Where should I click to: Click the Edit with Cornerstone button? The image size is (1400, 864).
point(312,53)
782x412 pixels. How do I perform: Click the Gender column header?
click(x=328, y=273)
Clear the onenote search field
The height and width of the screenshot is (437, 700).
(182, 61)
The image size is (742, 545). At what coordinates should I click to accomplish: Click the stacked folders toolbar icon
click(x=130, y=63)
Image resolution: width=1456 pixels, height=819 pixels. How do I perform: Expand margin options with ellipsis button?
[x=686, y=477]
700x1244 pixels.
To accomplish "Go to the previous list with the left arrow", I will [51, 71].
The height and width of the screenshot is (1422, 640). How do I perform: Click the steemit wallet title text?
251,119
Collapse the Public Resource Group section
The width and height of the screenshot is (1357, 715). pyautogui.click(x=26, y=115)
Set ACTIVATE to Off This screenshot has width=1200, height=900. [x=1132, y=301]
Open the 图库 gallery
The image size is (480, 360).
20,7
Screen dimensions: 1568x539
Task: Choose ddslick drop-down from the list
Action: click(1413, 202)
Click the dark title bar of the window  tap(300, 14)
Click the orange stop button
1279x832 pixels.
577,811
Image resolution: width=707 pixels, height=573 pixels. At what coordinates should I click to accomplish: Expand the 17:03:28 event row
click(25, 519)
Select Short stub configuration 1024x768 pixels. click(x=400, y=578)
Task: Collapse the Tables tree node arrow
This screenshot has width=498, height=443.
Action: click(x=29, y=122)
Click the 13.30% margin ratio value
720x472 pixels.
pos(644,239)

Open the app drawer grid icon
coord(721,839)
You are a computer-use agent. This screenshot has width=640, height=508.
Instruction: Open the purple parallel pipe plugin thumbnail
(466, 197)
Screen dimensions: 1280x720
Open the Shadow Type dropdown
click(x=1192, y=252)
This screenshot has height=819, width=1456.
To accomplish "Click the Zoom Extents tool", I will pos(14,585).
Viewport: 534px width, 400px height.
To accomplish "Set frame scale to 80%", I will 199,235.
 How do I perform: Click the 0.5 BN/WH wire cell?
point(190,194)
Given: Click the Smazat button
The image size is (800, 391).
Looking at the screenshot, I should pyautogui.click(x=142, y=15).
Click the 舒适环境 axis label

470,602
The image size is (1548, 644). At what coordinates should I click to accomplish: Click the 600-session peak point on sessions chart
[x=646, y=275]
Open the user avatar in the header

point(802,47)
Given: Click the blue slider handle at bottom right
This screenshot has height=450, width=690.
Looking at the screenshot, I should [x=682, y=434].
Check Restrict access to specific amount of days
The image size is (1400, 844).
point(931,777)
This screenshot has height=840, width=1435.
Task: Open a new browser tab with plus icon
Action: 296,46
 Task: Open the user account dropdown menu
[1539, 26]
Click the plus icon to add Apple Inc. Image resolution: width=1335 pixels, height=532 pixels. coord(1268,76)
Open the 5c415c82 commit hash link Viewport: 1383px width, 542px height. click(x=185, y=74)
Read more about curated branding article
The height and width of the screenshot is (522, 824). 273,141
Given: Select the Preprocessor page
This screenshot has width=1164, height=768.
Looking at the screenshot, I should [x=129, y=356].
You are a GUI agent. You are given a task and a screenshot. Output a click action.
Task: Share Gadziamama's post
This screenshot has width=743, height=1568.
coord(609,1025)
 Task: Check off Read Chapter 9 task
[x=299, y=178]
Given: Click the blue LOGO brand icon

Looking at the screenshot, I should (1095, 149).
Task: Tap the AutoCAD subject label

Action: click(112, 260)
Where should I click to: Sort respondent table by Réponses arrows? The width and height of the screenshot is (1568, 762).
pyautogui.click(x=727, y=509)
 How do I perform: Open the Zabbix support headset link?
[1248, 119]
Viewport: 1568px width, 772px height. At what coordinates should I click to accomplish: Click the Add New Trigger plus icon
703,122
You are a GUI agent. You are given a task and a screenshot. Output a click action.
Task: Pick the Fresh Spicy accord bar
----------
- _WRITTEN REQUEST_:
Rewrite all of the lines above with "orange stop button" swapped for "red stop button", keeping everything else the same.

- _EXERCISE RESPONSE_:
Where should I click to: Click the Edit with Cornerstone button? The image size is (1400, 864).
point(312,53)
782x412 pixels. How do I perform: Click the Gender column header?
click(x=328, y=273)
Clear the onenote search field
The height and width of the screenshot is (437, 700).
(182, 61)
The image size is (742, 545). At what coordinates should I click to accomplish: Click the stacked folders toolbar icon
click(x=130, y=63)
Image resolution: width=1456 pixels, height=819 pixels. How do I perform: Expand margin options with ellipsis button?
[x=686, y=477]
700x1244 pixels.
To accomplish "Go to the previous list with the left arrow", I will [51, 71].
The height and width of the screenshot is (1422, 640). How do I perform: Click the steemit wallet title text?
251,119
Collapse the Public Resource Group section
The width and height of the screenshot is (1357, 715). pyautogui.click(x=26, y=115)
Set ACTIVATE to Off This screenshot has width=1200, height=900. [x=1132, y=301]
Open the 图库 gallery
The image size is (480, 360).
20,7
Screen dimensions: 1568x539
Task: Choose ddslick drop-down from the list
Action: click(1413, 202)
Click the dark title bar of the window  tap(300, 14)
Click the red stop button
1279x832 pixels.
577,811
Image resolution: width=707 pixels, height=573 pixels. At what coordinates should I click to accomplish: Expand the 17:03:28 event row
click(25, 519)
Select Short stub configuration 1024x768 pixels. click(x=400, y=578)
Task: Collapse the Tables tree node arrow
This screenshot has width=498, height=443.
Action: click(x=29, y=122)
Click the 13.30% margin ratio value
720x472 pixels.
pos(644,239)

Open the app drawer grid icon
coord(721,839)
You are a computer-use agent. This screenshot has width=640, height=508.
Instruction: Open the purple parallel pipe plugin thumbnail
(466, 197)
Screen dimensions: 1280x720
Open the Shadow Type dropdown
click(x=1192, y=252)
This screenshot has height=819, width=1456.
To accomplish "Click the Zoom Extents tool", I will pos(14,585).
Viewport: 534px width, 400px height.
To accomplish "Set frame scale to 80%", I will 199,235.
 How do I perform: Click the 0.5 BN/WH wire cell?
point(190,194)
Given: Click the Smazat button
The image size is (800, 391).
Looking at the screenshot, I should pyautogui.click(x=142, y=15).
Click the 舒适环境 axis label

470,602
The image size is (1548, 644). At what coordinates should I click to accomplish: Click the 600-session peak point on sessions chart
[x=646, y=275]
Open the user avatar in the header

point(802,47)
Given: Click the blue slider handle at bottom right
This screenshot has height=450, width=690.
Looking at the screenshot, I should [x=682, y=434].
Check Restrict access to specific amount of days
The image size is (1400, 844).
point(931,777)
This screenshot has height=840, width=1435.
Task: Open a new browser tab with plus icon
Action: 296,46
 Task: Open the user account dropdown menu
[1539, 26]
Click the plus icon to add Apple Inc. Image resolution: width=1335 pixels, height=532 pixels. coord(1268,76)
Open the 5c415c82 commit hash link Viewport: 1383px width, 542px height. click(x=185, y=74)
Read more about curated branding article
The height and width of the screenshot is (522, 824). 273,141
Given: Select the Preprocessor page
This screenshot has width=1164, height=768.
Looking at the screenshot, I should [x=129, y=356].
You are a GUI agent. You are given a task and a screenshot. Output a click action.
Task: Share Gadziamama's post
This screenshot has width=743, height=1568.
coord(609,1025)
 Task: Check off Read Chapter 9 task
[x=299, y=178]
Given: Click the blue LOGO brand icon

Looking at the screenshot, I should (1095, 149).
Task: Tap the AutoCAD subject label

Action: click(112, 260)
Where should I click to: Sort respondent table by Réponses arrows? The width and height of the screenshot is (1568, 762).
pyautogui.click(x=727, y=509)
 How do I perform: Open the Zabbix support headset link?
[1248, 119]
Viewport: 1568px width, 772px height. At what coordinates should I click to accomplish: Click the Add New Trigger plus icon
703,122
You are a GUI agent. You are given a task and a screenshot. Output a click action.
Task: Pick the Fresh Spicy accord bar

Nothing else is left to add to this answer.